Aim of the task. Could you give the entries again, exactly as written?

•••

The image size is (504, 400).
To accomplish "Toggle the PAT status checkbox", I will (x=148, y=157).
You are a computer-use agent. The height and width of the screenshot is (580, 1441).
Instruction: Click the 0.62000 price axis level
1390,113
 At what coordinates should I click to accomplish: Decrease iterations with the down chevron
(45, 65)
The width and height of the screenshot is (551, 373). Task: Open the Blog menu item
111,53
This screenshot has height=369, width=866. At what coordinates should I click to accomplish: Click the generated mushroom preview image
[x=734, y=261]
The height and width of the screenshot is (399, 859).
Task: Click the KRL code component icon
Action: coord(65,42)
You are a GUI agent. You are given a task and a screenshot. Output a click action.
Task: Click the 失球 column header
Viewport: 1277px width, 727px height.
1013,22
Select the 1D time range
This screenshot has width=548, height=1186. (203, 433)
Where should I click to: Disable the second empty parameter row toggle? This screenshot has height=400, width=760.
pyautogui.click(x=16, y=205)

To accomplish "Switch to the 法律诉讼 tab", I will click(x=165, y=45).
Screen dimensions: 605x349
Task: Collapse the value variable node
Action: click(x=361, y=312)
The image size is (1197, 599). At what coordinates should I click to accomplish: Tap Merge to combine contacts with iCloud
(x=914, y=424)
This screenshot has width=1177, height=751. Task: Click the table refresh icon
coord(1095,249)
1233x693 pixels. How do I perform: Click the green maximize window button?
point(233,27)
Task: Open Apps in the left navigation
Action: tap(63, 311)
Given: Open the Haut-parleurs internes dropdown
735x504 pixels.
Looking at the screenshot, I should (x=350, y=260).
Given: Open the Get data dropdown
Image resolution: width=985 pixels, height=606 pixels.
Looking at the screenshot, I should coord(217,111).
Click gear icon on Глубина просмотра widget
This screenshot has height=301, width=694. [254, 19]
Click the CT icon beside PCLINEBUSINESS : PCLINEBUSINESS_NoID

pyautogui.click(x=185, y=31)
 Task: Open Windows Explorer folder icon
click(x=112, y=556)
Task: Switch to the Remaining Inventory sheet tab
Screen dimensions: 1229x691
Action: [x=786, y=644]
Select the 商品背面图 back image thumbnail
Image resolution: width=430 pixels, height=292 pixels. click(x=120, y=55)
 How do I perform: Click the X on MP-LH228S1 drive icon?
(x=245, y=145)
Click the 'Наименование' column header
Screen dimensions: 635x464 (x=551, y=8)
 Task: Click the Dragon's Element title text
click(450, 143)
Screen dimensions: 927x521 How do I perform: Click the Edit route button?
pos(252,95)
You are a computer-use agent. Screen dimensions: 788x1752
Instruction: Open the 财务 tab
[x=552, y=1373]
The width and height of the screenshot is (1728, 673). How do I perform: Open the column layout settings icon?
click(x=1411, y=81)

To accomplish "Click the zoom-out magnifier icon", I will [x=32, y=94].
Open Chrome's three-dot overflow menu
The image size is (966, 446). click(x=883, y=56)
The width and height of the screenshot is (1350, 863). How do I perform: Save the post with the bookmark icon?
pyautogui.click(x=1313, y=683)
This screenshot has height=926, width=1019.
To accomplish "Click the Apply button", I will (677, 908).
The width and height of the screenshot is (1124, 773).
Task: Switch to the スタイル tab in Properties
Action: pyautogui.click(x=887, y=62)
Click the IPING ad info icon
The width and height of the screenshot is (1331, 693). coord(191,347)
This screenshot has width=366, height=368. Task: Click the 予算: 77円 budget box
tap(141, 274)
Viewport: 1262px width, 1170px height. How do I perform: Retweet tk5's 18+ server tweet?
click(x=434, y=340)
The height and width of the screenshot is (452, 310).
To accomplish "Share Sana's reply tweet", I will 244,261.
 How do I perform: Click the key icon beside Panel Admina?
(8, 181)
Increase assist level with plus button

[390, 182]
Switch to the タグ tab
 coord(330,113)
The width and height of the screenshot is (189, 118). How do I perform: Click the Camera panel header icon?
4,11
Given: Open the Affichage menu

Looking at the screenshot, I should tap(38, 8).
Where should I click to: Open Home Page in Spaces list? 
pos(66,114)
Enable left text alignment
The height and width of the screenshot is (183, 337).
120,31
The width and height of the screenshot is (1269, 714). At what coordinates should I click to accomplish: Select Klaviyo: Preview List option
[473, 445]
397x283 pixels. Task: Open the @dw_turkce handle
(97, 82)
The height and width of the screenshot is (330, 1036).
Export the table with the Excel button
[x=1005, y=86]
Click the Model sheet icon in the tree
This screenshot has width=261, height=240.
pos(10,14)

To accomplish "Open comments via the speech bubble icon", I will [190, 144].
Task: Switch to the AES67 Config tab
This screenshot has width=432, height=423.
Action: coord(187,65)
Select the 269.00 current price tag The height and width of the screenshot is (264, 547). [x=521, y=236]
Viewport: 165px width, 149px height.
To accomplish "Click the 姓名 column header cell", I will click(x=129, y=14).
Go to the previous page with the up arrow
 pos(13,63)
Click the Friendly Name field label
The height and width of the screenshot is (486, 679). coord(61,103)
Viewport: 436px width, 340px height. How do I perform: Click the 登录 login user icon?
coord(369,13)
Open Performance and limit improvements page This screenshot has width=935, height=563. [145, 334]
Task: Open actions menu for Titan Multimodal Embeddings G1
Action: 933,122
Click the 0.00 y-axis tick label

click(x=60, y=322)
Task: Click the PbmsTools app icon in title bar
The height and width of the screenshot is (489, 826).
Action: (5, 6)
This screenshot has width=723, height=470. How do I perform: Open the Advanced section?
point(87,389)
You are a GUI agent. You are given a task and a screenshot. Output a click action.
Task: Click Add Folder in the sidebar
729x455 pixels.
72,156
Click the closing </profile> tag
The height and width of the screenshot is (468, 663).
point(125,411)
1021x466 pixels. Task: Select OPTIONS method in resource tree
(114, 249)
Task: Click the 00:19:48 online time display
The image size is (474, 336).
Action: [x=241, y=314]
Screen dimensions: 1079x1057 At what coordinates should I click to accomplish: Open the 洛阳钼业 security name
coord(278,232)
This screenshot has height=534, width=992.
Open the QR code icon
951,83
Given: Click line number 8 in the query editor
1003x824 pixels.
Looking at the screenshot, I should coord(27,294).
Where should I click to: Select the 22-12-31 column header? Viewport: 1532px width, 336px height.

•••

Task output.
The image size is (504, 400).
To accomplish "Toggle the PAT status checkbox", I will (x=148, y=157).
You are a computer-use agent. The height and width of the screenshot is (580, 1441).
Instruction: Click the 0.62000 price axis level
1390,113
 At what coordinates should I click to accomplish: Decrease iterations with the down chevron
(45, 65)
The width and height of the screenshot is (551, 373). Task: Open the Blog menu item
111,53
This screenshot has height=369, width=866. At what coordinates should I click to accomplish: Click the generated mushroom preview image
[x=734, y=261]
The height and width of the screenshot is (399, 859).
Task: Click the KRL code component icon
Action: coord(65,42)
You are a GUI agent. You are given a task and a screenshot. Output a click action.
Task: Click the 失球 column header
Viewport: 1277px width, 727px height.
1013,22
Select the 1D time range
This screenshot has width=548, height=1186. (203, 433)
Where should I click to: Disable the second empty parameter row toggle? This screenshot has height=400, width=760.
pyautogui.click(x=16, y=205)

To accomplish "Switch to the 法律诉讼 tab", I will click(x=165, y=45).
Screen dimensions: 605x349
Task: Collapse the value variable node
Action: click(x=361, y=312)
The image size is (1197, 599). At what coordinates should I click to accomplish: Tap Merge to combine contacts with iCloud
(x=914, y=424)
This screenshot has width=1177, height=751. Task: Click the table refresh icon
coord(1095,249)
1233x693 pixels. How do I perform: Click the green maximize window button?
point(233,27)
Task: Open Apps in the left navigation
Action: tap(63, 311)
Given: Open the Haut-parleurs internes dropdown
735x504 pixels.
Looking at the screenshot, I should (x=350, y=260).
Given: Open the Get data dropdown
Image resolution: width=985 pixels, height=606 pixels.
Looking at the screenshot, I should coord(217,111).
Click gear icon on Глубина просмотра widget
This screenshot has height=301, width=694. [254, 19]
Click the CT icon beside PCLINEBUSINESS : PCLINEBUSINESS_NoID

pyautogui.click(x=185, y=31)
 Task: Open Windows Explorer folder icon
click(x=112, y=556)
Task: Switch to the Remaining Inventory sheet tab
Screen dimensions: 1229x691
Action: [x=786, y=644]
Select the 商品背面图 back image thumbnail
Image resolution: width=430 pixels, height=292 pixels. click(x=120, y=55)
 How do I perform: Click the X on MP-LH228S1 drive icon?
(x=245, y=145)
Click the 'Наименование' column header
Screen dimensions: 635x464 (x=551, y=8)
 Task: Click the Dragon's Element title text
click(450, 143)
Screen dimensions: 927x521 How do I perform: Click the Edit route button?
pos(252,95)
You are a computer-use agent. Screen dimensions: 788x1752
Instruction: Open the 财务 tab
[x=552, y=1373]
The width and height of the screenshot is (1728, 673). How do I perform: Open the column layout settings icon?
click(x=1411, y=81)

To accomplish "Click the zoom-out magnifier icon", I will [x=32, y=94].
Open Chrome's three-dot overflow menu
The image size is (966, 446). click(x=883, y=56)
The width and height of the screenshot is (1350, 863). How do I perform: Save the post with the bookmark icon?
pyautogui.click(x=1313, y=683)
This screenshot has height=926, width=1019.
To accomplish "Click the Apply button", I will (677, 908).
The width and height of the screenshot is (1124, 773).
Task: Switch to the スタイル tab in Properties
Action: pyautogui.click(x=887, y=62)
Click the IPING ad info icon
The width and height of the screenshot is (1331, 693). coord(191,347)
This screenshot has width=366, height=368. Task: Click the 予算: 77円 budget box
tap(141, 274)
Viewport: 1262px width, 1170px height. How do I perform: Retweet tk5's 18+ server tweet?
click(x=434, y=340)
The height and width of the screenshot is (452, 310).
To accomplish "Share Sana's reply tweet", I will 244,261.
 How do I perform: Click the key icon beside Panel Admina?
(8, 181)
Increase assist level with plus button

[390, 182]
Switch to the タグ tab
 coord(330,113)
The width and height of the screenshot is (189, 118). How do I perform: Click the Camera panel header icon?
4,11
Given: Open the Affichage menu

Looking at the screenshot, I should tap(38, 8).
Where should I click to: Open Home Page in Spaces list? 
pos(66,114)
Enable left text alignment
The height and width of the screenshot is (183, 337).
120,31
The width and height of the screenshot is (1269, 714). At what coordinates should I click to accomplish: Select Klaviyo: Preview List option
[473, 445]
397x283 pixels. Task: Open the @dw_turkce handle
(97, 82)
The height and width of the screenshot is (330, 1036).
Export the table with the Excel button
[x=1005, y=86]
Click the Model sheet icon in the tree
This screenshot has width=261, height=240.
pos(10,14)

To accomplish "Open comments via the speech bubble icon", I will [190, 144].
Task: Switch to the AES67 Config tab
This screenshot has width=432, height=423.
Action: coord(187,65)
Select the 269.00 current price tag The height and width of the screenshot is (264, 547). [x=521, y=236]
Viewport: 165px width, 149px height.
To accomplish "Click the 姓名 column header cell", I will click(x=129, y=14).
Go to the previous page with the up arrow
 pos(13,63)
Click the Friendly Name field label
The height and width of the screenshot is (486, 679). coord(61,103)
Viewport: 436px width, 340px height. How do I perform: Click the 登录 login user icon?
coord(369,13)
Open Performance and limit improvements page This screenshot has width=935, height=563. [145, 334]
Task: Open actions menu for Titan Multimodal Embeddings G1
Action: 933,122
Click the 0.00 y-axis tick label

click(x=60, y=322)
Task: Click the PbmsTools app icon in title bar
The height and width of the screenshot is (489, 826).
Action: (5, 6)
This screenshot has width=723, height=470. How do I perform: Open the Advanced section?
point(87,389)
You are a GUI agent. You are given a task and a screenshot. Output a click action.
Task: Click Add Folder in the sidebar
729x455 pixels.
72,156
Click the closing </profile> tag
The height and width of the screenshot is (468, 663).
point(125,411)
1021x466 pixels. Task: Select OPTIONS method in resource tree
(114, 249)
Task: Click the 00:19:48 online time display
The image size is (474, 336).
Action: [x=241, y=314]
Screen dimensions: 1079x1057 At what coordinates should I click to accomplish: Open the 洛阳钼业 security name
coord(278,232)
This screenshot has height=534, width=992.
Open the QR code icon
951,83
Given: Click line number 8 in the query editor
1003x824 pixels.
Looking at the screenshot, I should coord(27,294).
Where should I click to: Select the 22-12-31 column header? Viewport: 1532px width, 336px height.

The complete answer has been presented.